* Help setting up a public-inbox instance: importing from maildir archive isn't working
@ 2023-06-13 14:49 Rebecca Cran
2023-06-14 9:44 ` Eric Wong
0 siblings, 1 reply; 4+ messages in thread
From: Rebecca Cran @ 2023-06-13 14:49 UTC (permalink / raw)
To: meta
I'm trying to set up a public-inbox instance to mirror the edk2-devel
mailing list. I'm using version 1.9.0.
I'm having problems importing a mirror of 105,000 messages from 2016
onward - when I configured it to pull them from an IMAP server it
appeared to go through all of them, but then the web interface only
showed the last 10 or so, with no more pages and the edk2-devel.git
directory is only a few MB.
When imap didn't work, I tried downloading them into a maildir and tried
importing them via that instead, but that isn't working either.
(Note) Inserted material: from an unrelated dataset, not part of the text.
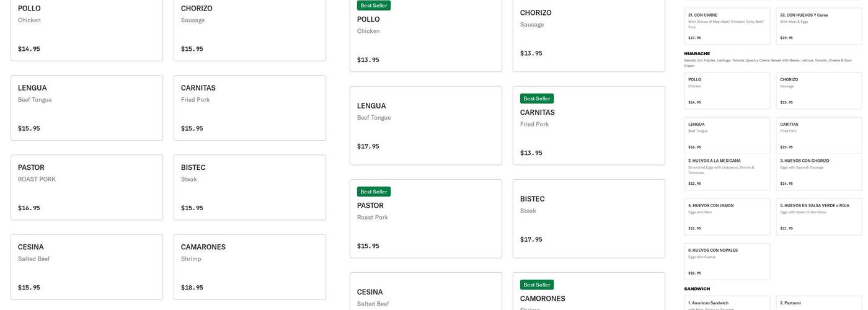Open Best Seller PASTOR priced $15.95
Screen dimensions: 868x310
pos(425,218)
I was wondering if someone on this list could help point out what I'm
doing wrong.
The maildir is:
~$ du -h Maildump/
4.0K Maildump/Mail/cur
4.0K Maildump/Mail/tmp
2.5G Maildump/Mail/new
2.5G Maildump/Mail
2.5G Maildump/
I'm using the following configuration in ~/.public-inbox/config:
[publicinbox]
wwwlisting = all
[publicinbox "edk2-devel"]
address = devel@edk2.groups.io
inboxdir = /home/public-inbox/edk2-devel.git
watchheader = List-Id:<devel.edk2.groups.io>
url = https://openfw.io/edk2-devel
watch = maildir:/home/public-inbox/Maildump/Mail/
watch = imaps://imap.example.net/INBOX ; redacted
indexlevel = full
replyto = :list
spamcheck = none
obfuscate = true
Authentication for the imap server is handled via git-credential.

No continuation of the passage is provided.